Le pape François a rencontré vendredi à Cuba le patriarche orthodoxe russe Kirill lors d’un face-à-face sans précédent et empreint d’émotion, près de mille ans après le schisme entre chrétiens d’Orient et d’Occident.

Dans une petite salle de l’aéroport de La Havane, devant un grand crucifix se style bizantin, les deux hommes se sont donnés l’accolade en s’embrassant sur les joues. Ils se sont ensuite assis côte à côte, échangeant quelques mots en présence de leurs traducteurs.

"Enfin, nous nous voyons !", a lancé le pape François à son interlocuteur, en répétant plusieurs fois : "nous sommes frères".

"Il est très clair que ceci est la volonté de Dieu", a ajouté Jorge Bergoglio, après que Kirill eut observé : "maintenant les choses sont plus claires" entre les deux Eglises.

En chemin vers le Mexique, où il doit entamer dans la soirée une visite de cinq jours, le souverain pontife de 79 ans a fait escale quelques heures à La Havane pour sceller un rapprochement entre Rome et l’Eglise orthodoxe russe.

Ce tête-à-tête avec Kirill, arrivé la veille à Cuba, est la première entre un chef de l’Eglise catholique et le patriarche de la plus importante des Eglises orthodoxes (plus de 130 millions des 250 millions d’orthodoxes) depuis le schisme entre Eglises d’Orient et d’Occident en 1054.

François, accueilli au pied de l’avion papal par le président cubain Raul Castro, un athée de 84 ans, a commencé à s’entretenir avec le patriarche dans un salon de l’aéroport, avant la signature d’une longue déclaration commune plus tard dans la soirée.
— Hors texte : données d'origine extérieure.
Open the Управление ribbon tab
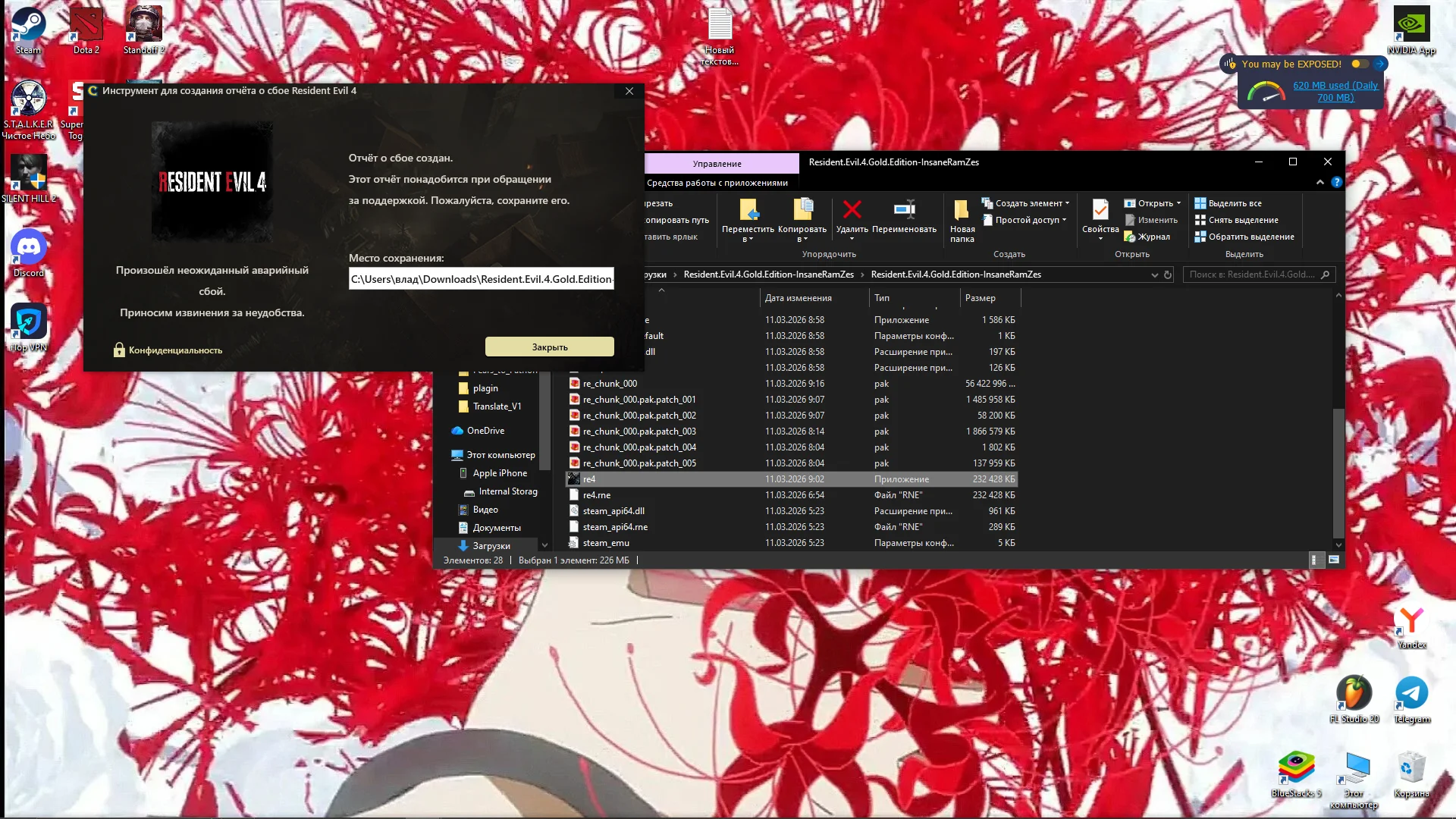The image size is (1456, 819). coord(717,164)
- Après Constantinople, Moscou -

Celle-ci devrait évoquer les persécutions contre les chrétiens —orthodoxes comme catholiques— au Moyen-Orient et en Afrique et la défense des valeurs chrétiennes dans le monde.

"C’est un voyage plein d’engagements, qui a été très désiré par mon frère Kirill, par moi même et par les Mexicains", avait déclaré le pape aux journalistes présents dans l’avion l’ayant mené La Havane.
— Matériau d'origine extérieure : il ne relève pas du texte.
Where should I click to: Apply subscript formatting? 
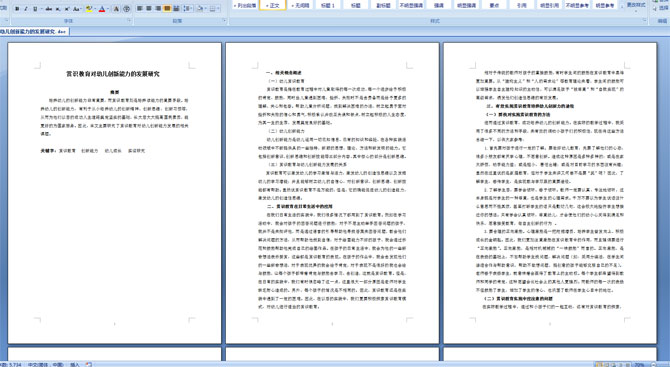pyautogui.click(x=58, y=9)
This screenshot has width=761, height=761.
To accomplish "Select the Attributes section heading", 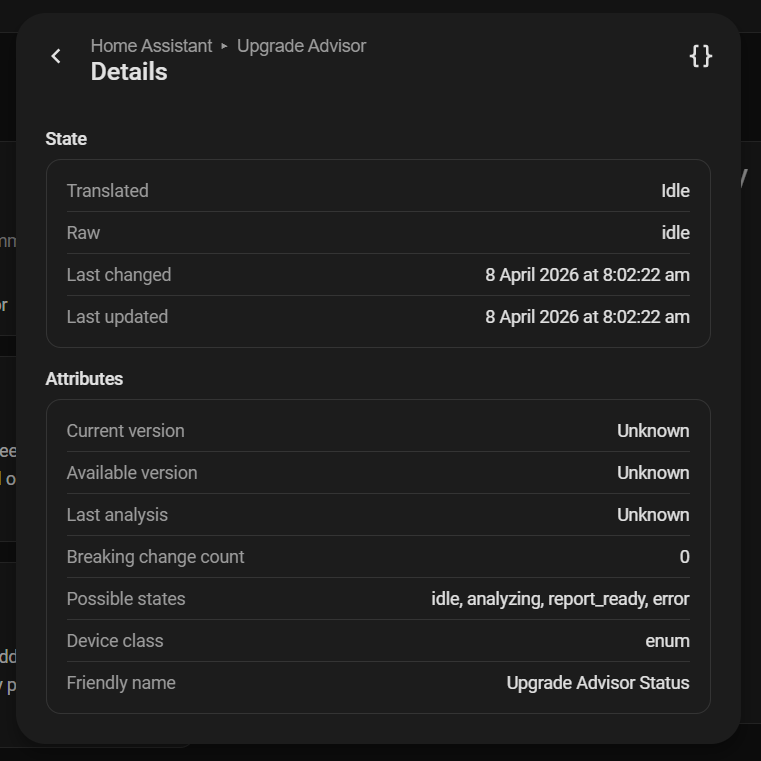I will click(x=84, y=379).
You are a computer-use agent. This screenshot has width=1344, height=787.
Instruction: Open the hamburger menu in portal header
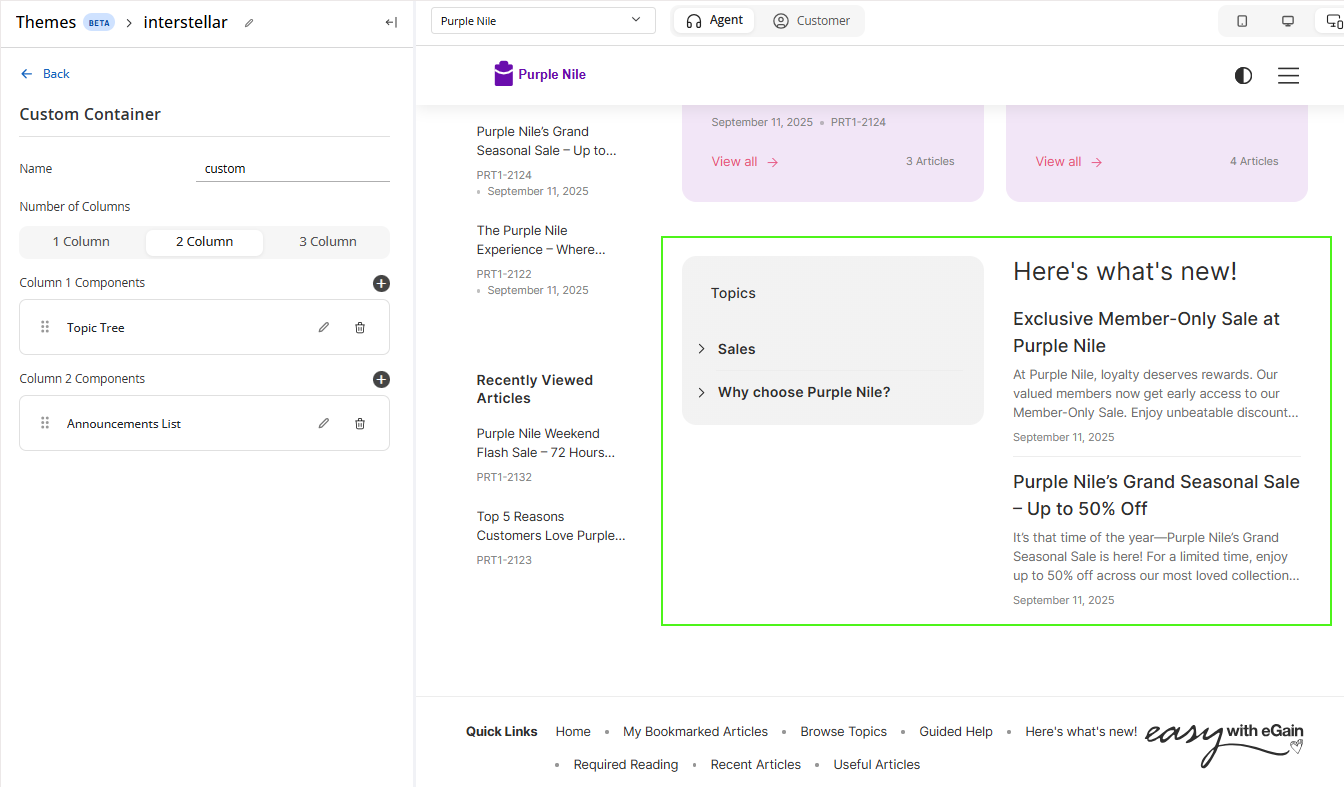tap(1288, 76)
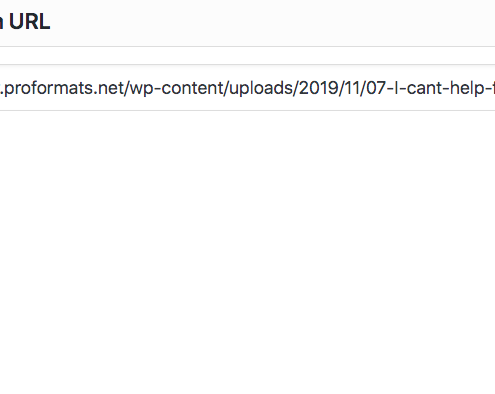495x394 pixels.
Task: Place cursor before the leading dot of '.proformats'
Action: 1,88
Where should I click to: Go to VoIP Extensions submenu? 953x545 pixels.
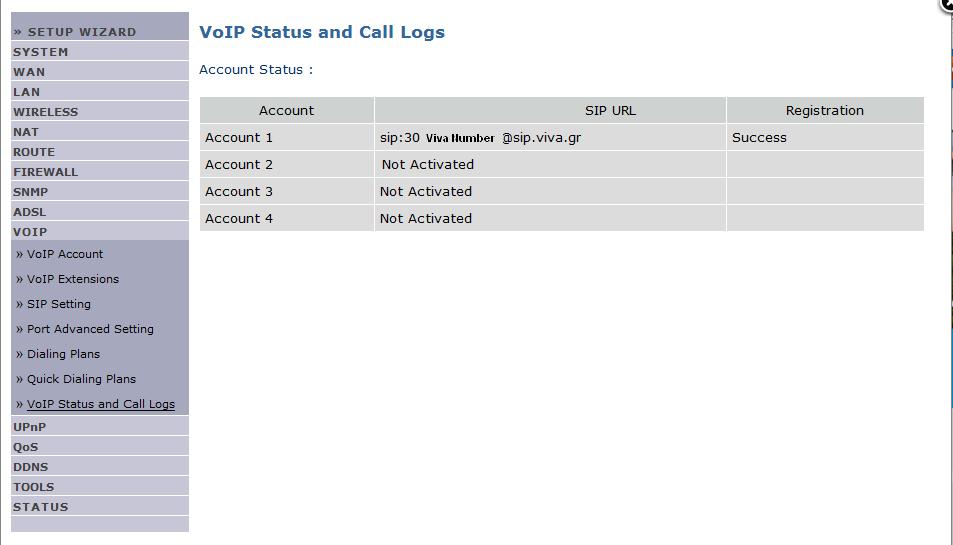pyautogui.click(x=73, y=279)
L’entretien, que le Vatican tentait d’organiser en vain depuis des décennies, a été tenu secret jusqu’au dernier moment tant les résistances étaient grandes au sein du patriarcat.

"La Russie peut donner beaucoup" pour la paix mondiale, avait récemment déclaré le pape, en faisant état de "convergences" dans l’analyse des "Printemps arabes".

Les liens étroits entre le patriarcat et le Kremlin donnent aussi à la rencontre une dimension stratégique : "A l’arrière-plan, il y a un troisième protagoniste", le président russe Vladimir Poutine, que le pape a reçu deux fois, analyse sur son blog le vaticaniste Marco Politi.

"Il serait ingénu de penser que la soudaine disponibilité du patriarche n’est pas liée à la situation de la Russie dans ce moment géopolitique", estime-t-il, citant en particulier le rôle que Moscou veut jouer, avec Washington "dans la stabilisation de la situation syrienne et dans l’endiguement du terrorisme jihadiste".

Un porte-parole du patriarcat, Alexandre Volkov, a démenti ces analyses, en "garantissant à 100% que la rencontre n’a rien à voir avec la politique". Il a espéré "de nouvelles perspectives de coopération mutuelle" entre orthodoxie russe et catholicisme, sans pour autant parler d’une étape vers "l’unité" entre les deux Eglises.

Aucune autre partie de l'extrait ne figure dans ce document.